Referring now to FIG. 2, there is shown a conceptual implementation of the electrical circuit shown in FIG. 1. In FIG. 2, it can be observed that each of the plurality of primary coil segments 102, 104, 106, 108 extends a predetermined distance d along the circumference of the toroidal shaped core, which is omitted from FIG. 2 for greater clarity. In FIG. 2, some spacing is shown between each of the primary coil segments 102, 104, 106, 108 for greater clarity. However, it should be understood that the primary coil segments 102, 104, 106, 108 collectively extend in a substantially continuous manner an entire distance around the circumference of the toroidal shaped core.

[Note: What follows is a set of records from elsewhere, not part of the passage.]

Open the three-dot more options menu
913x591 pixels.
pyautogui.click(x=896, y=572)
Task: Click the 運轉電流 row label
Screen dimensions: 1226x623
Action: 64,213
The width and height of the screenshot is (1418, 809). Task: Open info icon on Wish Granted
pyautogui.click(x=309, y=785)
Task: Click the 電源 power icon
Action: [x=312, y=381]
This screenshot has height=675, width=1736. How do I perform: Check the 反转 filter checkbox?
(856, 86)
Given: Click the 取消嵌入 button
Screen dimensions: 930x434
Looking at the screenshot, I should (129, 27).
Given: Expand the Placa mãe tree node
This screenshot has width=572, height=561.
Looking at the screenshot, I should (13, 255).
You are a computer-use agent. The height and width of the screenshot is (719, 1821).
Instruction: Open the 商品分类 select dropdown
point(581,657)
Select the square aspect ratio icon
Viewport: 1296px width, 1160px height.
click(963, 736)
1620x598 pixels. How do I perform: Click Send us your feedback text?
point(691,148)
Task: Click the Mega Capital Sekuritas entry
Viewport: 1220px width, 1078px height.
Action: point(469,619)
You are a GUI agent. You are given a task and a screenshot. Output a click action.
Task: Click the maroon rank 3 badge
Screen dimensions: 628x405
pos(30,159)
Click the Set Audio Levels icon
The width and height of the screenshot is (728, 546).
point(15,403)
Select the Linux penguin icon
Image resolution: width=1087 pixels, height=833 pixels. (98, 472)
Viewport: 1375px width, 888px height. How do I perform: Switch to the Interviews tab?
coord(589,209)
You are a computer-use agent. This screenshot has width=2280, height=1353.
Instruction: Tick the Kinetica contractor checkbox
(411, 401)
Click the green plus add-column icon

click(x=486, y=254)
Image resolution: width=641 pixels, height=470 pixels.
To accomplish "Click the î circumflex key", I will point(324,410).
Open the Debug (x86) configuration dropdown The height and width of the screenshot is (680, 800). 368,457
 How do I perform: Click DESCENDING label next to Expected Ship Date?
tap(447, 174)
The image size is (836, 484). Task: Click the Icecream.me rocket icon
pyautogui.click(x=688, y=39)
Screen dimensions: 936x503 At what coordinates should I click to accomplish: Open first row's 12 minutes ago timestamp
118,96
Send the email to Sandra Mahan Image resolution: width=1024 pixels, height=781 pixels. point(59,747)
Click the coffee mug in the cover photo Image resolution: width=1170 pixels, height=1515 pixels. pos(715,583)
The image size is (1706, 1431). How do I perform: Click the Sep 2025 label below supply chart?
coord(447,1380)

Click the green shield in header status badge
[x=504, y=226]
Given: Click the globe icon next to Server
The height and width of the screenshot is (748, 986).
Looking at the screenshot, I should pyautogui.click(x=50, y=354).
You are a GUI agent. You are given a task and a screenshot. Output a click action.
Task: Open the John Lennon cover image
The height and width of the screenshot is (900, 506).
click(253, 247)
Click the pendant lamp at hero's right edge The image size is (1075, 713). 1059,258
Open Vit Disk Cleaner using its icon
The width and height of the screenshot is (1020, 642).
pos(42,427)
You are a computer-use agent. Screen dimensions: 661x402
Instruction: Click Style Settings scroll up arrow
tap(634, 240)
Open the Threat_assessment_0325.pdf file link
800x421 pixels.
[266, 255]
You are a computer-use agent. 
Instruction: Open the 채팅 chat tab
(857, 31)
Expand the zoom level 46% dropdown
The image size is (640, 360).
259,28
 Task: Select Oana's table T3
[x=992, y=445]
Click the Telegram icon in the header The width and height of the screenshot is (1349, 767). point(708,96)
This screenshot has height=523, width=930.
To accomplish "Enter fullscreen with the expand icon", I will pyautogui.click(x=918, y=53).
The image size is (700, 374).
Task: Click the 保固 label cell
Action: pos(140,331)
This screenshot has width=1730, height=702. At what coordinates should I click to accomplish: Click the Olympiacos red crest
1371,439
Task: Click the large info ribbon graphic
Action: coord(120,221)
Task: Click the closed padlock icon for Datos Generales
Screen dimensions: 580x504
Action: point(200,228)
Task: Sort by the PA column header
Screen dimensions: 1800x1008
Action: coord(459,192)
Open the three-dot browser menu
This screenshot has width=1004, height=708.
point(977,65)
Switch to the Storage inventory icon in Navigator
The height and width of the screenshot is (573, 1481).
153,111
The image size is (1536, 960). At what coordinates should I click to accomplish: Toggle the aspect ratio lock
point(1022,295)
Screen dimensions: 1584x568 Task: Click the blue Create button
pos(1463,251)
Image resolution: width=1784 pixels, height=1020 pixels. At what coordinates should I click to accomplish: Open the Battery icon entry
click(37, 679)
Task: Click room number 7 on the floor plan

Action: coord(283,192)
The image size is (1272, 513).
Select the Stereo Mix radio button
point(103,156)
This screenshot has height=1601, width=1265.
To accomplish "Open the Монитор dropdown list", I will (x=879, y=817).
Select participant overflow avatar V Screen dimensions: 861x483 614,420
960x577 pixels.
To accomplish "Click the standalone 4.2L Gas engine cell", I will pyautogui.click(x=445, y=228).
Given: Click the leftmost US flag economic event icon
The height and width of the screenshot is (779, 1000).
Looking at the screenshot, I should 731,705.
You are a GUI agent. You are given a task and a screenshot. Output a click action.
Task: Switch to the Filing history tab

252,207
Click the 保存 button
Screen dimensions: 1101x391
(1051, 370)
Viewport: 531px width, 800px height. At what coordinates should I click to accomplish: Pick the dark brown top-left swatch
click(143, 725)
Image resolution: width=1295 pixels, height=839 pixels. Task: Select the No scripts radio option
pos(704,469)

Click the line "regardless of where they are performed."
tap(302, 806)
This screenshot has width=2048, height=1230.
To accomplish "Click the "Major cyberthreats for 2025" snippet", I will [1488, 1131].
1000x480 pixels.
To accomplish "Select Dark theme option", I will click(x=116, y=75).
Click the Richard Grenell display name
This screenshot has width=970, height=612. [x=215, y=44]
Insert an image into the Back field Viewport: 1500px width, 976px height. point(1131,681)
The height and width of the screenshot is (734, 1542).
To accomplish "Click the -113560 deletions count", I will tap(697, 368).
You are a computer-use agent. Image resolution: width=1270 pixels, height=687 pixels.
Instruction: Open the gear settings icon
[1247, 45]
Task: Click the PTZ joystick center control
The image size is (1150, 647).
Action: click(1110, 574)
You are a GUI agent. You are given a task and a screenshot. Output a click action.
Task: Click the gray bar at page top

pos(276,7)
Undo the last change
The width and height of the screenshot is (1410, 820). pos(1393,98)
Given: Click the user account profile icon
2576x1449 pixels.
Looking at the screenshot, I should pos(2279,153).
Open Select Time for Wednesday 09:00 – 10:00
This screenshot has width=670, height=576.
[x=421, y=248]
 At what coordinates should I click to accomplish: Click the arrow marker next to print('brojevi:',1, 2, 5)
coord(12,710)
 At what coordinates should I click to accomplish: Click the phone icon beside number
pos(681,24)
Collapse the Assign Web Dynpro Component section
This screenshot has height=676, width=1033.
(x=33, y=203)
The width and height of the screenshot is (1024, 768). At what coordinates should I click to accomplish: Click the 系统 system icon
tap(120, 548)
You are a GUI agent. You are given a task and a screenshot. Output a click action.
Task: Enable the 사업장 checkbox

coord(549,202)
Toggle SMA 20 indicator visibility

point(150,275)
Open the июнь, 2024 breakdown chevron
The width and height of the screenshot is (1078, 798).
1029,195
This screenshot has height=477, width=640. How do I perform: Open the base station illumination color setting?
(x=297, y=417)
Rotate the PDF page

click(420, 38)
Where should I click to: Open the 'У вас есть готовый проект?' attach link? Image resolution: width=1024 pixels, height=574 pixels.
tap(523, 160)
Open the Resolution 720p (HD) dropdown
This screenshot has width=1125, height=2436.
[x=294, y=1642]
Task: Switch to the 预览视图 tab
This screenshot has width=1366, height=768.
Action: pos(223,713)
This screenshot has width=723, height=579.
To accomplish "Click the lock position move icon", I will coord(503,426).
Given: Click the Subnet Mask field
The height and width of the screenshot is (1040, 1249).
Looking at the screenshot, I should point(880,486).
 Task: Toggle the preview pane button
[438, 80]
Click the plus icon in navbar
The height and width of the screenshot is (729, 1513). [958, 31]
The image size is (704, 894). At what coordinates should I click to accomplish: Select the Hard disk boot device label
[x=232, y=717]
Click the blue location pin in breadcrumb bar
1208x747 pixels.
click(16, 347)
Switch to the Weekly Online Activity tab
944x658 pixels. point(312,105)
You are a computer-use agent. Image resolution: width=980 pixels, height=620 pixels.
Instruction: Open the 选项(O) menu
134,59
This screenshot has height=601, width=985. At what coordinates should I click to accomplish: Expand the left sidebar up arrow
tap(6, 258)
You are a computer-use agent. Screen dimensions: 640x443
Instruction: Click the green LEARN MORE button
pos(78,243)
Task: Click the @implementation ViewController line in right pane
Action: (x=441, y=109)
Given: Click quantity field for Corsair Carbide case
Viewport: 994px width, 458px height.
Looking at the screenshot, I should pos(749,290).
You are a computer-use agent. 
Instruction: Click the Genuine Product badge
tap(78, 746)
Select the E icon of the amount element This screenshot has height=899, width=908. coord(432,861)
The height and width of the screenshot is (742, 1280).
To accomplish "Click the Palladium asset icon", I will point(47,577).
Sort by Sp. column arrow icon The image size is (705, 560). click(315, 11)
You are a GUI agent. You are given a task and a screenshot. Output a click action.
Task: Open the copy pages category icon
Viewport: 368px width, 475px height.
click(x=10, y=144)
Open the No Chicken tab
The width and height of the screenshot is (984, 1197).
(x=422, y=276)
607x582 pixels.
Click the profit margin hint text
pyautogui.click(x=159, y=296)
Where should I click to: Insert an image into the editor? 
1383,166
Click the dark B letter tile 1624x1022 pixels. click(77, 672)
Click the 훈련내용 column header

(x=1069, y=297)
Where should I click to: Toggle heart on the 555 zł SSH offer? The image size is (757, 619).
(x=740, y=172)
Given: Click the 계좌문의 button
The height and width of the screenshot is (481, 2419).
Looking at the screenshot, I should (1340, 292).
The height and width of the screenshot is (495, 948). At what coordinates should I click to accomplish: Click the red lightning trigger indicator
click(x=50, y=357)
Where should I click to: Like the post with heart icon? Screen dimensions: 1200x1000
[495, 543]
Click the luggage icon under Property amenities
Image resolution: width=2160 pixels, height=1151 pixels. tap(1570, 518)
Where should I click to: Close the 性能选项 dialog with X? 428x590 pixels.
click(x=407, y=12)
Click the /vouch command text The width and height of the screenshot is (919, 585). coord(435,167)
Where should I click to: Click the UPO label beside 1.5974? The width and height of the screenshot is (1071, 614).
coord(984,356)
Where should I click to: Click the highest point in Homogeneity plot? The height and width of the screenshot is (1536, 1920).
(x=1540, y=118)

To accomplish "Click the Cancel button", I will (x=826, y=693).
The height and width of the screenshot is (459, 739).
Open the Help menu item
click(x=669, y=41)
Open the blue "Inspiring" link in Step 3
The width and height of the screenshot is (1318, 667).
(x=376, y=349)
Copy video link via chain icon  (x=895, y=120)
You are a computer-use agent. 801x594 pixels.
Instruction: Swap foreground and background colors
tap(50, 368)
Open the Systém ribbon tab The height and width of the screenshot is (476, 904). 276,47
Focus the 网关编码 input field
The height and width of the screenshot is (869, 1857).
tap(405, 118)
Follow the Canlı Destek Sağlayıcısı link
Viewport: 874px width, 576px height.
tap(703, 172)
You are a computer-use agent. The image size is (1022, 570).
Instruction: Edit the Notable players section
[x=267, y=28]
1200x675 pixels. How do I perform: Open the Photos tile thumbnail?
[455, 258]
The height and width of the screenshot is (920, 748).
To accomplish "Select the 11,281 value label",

FIG. 2 also shows the first primary input terminal 128 and the second primary input terminal 130. Each of the plurality of primary coil segments 102, 104, 106, 108 is electrically connected in parallel across the first primary input terminal and the second primary input terminal as shown. More particularly, the first end 110, 114, 118, 122 of each primary coil segment 102, 104, 106, 108 is electrically connected to the first primary input terminal 128 and the second end 112, 116, 120, 124 of each primary coil segment 102, 104, 106, 108 is electrically connected to the second primary input terminal 130.

In FIG. 2, it can also be observed that the plurality of primary coil segments 102, 104, 106, 108 are arranged so that the first end 110, 114, 118, 122 of each primary coil segment is positioned circumferentially adjacent to the second end 112, 116, 120, 124 of an adjacent one of the primary coil segments. For example, first end 114 of primary coil segment 104 is circumferentially adjacent to second end 112 of primary coil segment 102. Referring again to FIG. 2, it can be observed that the secondary winding, 126 is formed of a continuous coil that extends substantially the entire distance along the circumference of the toroidal shaped core 136. The primary coil segments 102, 104, 106, 108 are contained within a toroidal volume defined by the turns of the secondary coil 126. According to a preferred embodiment, the primary coil segments 102, 104, 106, 108 are arranged and positioned on the toroidal shaped core 136 so that the magnetic field produced by the primary coil segments is substantially constrained within the toroidal shaped core. The secondary is preferably designed such that its total number of turns around the toroidal shaped core are equal (or approximately equal) to the total number of turns which are collectively provided by the primary coil segments 102, 104, 106, 108. Referring now to FIG. 3, there is shown a perspective view of a step- up toroidal transformer 300 that follows the circuit design illustrated in FIGS. 1 and 2. The step-up toroidal transformer comprises a primary winding comprised of a plurality of primary coil segments 102, 104, 106, 108 and a secondary winding 126. The primary winding is contained within the toroidal volume defined by the turns of the secondary coil 126. Although not shown for clarity purposes, the step-up toroidal transformer can be partially embedded within a ceramic substrate.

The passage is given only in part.